In simple terms, think of is like building a bridge between two islands. If one island represents a fault domain, and the other island represents another fault domain, the bridge allows you to travel between them. At first this might seem incredibly convenient… but you’re creating a mechanism for the fault to easily travel from one island to another, or even creating a dependency between the two islands, making them one.

Let’s continue this example. If you put all your food supplies on island A, but live on island B, you might think, “that’s no problem, I’ve got the bridge”… until you don’t. A storm comes along, blasting that bridge away, and now you’re stuck. It’s no use having all the food on a single island - as it renders the second island useless.

Instead, if you’d have been planning ahead, you would have put supplies on BOTH islands, meaning that you could survive independently without the bridge, or until the bridge is repaired.

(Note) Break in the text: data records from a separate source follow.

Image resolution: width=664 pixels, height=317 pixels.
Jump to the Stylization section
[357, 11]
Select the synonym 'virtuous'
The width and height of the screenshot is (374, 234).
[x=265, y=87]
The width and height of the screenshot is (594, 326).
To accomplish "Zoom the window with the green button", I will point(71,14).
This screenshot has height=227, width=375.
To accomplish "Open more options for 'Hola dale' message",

Also, let’s say the bridge between the islands is storm proof, but the next natural disastair you face is a flash fire, that burns up your island in seconds. As you flee to your second island, you notice that same fire crossing over with you, burning the bridge as it goes, and eventually consumes both islands. If you didn’t bridge your fault domains with an actual wooden bridge, you could have fled safely in your boat, and got away from the fire.

This example might seem far fetched, so let’s tie that back to the real world; That fire burning up your first island and crossing into your second, could be ransomware. A poorly configured mailserver configuration could allow ransomware in, it could take out your mail server, and because of the bridges you’ve built to other applications (those network connections and application dependencies) from your mailserver, the ransomware crosses those bridges quickly, to then take out application servers, directory servers, and so-on. One popular approach to countering this example of “bridging fault domains” from a security perspective, is zero-trust, but that is somewhat out of the scope of this example.

Okay, now give me some real examples;

  • Datacenter A sends all it’s backups only to Datacenter B, but Datacenter B burns down shortly afterwards. You might have felt reassured that you were backing up to another physical location, but if those backups were only a single copy, you effectively just had one single fault domain.
  • Two sets of web application servers in different fault domains, but they both rely on a single database - if that database goes down, you lose both fault domains. This happens surprisingly often.
  • A Kubernetes cluster, with all it’s control plane in a single region, and it’s workers in others… see below…

A case in point; Kubernetes

One of the things I most like about my job as a Solution Architect at Red Hat, is being able to speak to so many different teams at so many different companies. Naturally this exposes me to lots of different ideas and approaches to solving problems, particularly around Kubernetes deployments. Something that keeps coming up with groups that are new to Kubernetes, is the desire to do “stretch clusters”, and it scares me every time. Stretching clusters can often be (but not always is), an example of bridging fault domains.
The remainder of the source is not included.